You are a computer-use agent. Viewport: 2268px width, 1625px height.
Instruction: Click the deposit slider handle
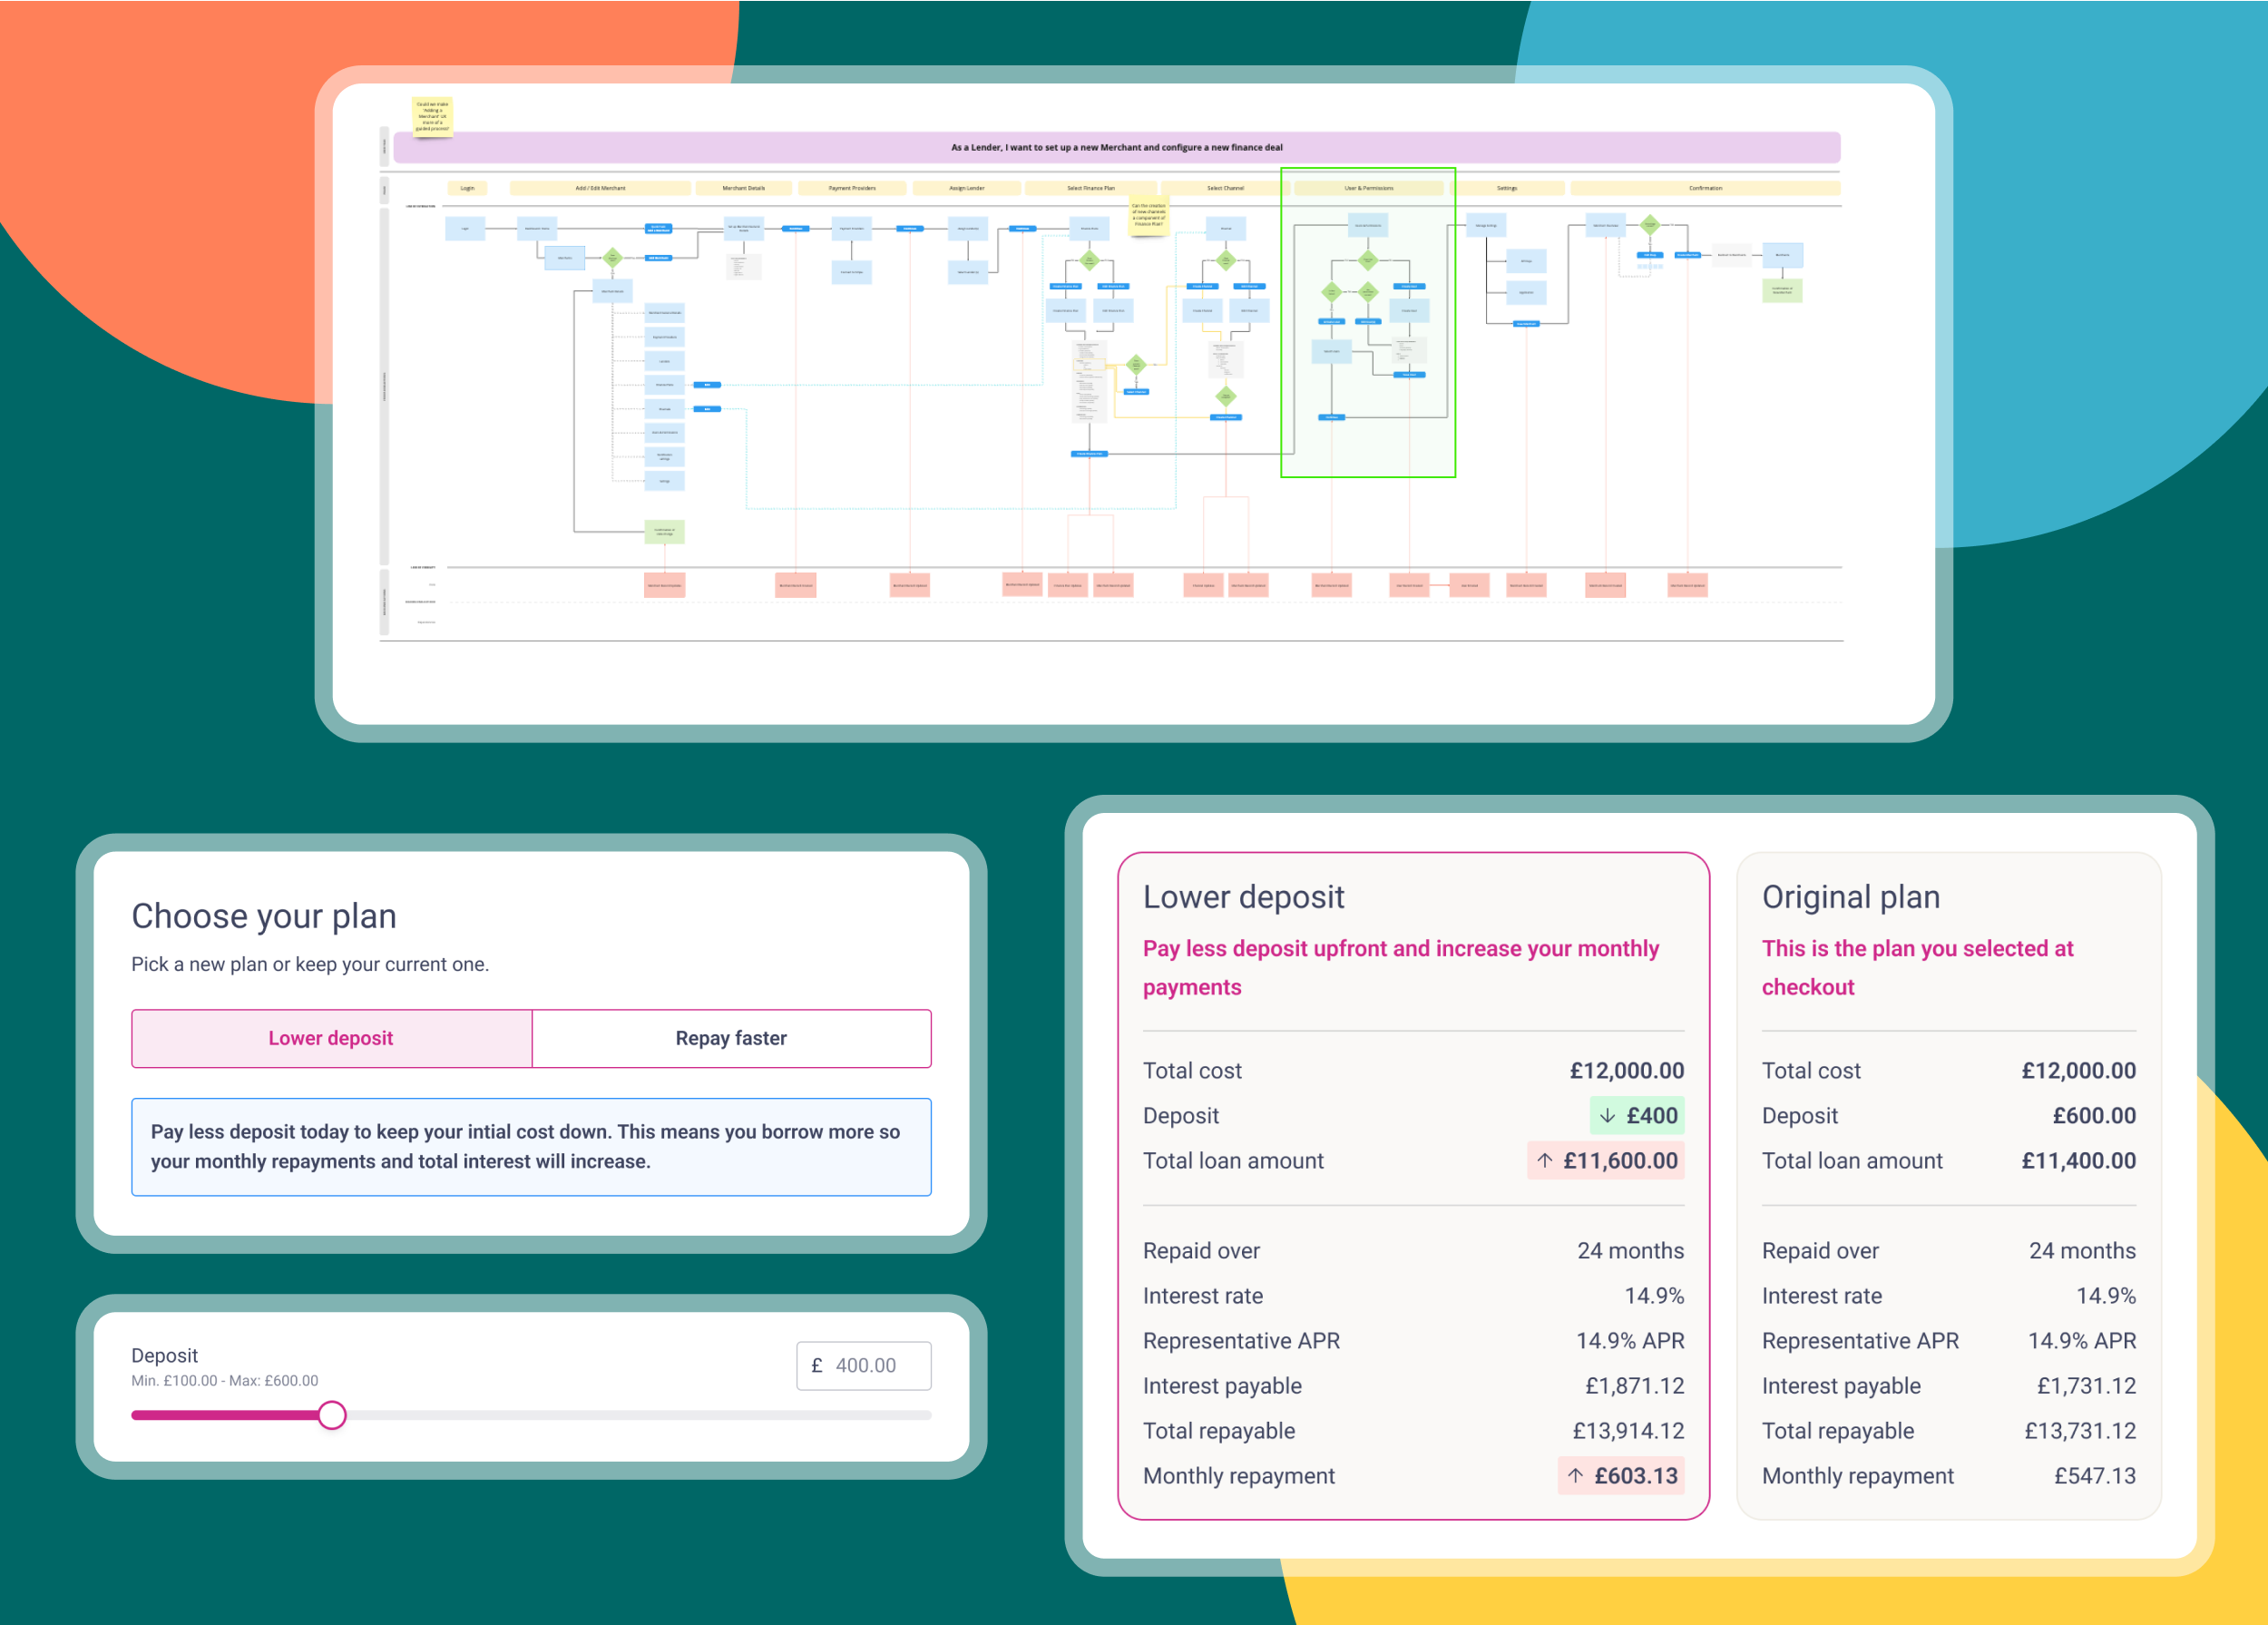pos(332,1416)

+ + + +

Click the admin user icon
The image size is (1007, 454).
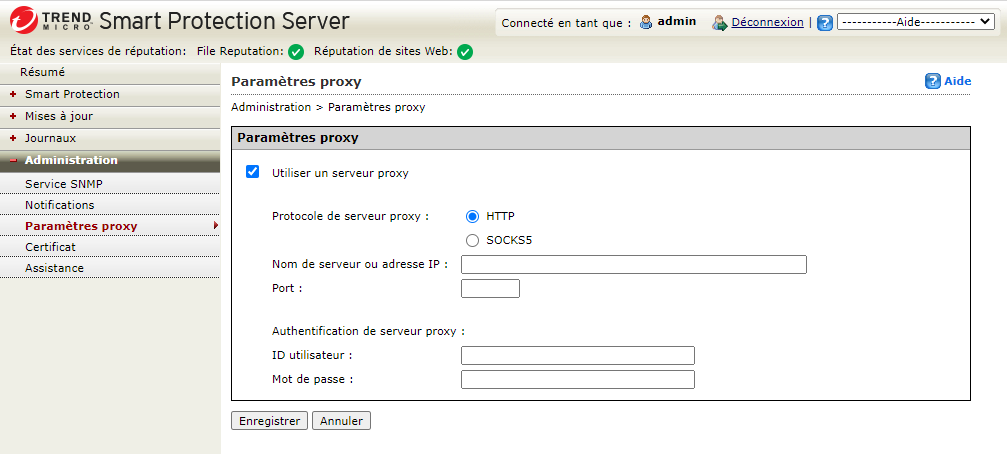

+ + + +

> [Task directions] Rewrite the data from the line holding "Click the admin user icon" through the line holding "The image size is (1007, 454).", inclusive, with "admin" replaced by "guest" and all else kept the same.

> [Exercise response]
Click the guest user icon
The image size is (1007, 454).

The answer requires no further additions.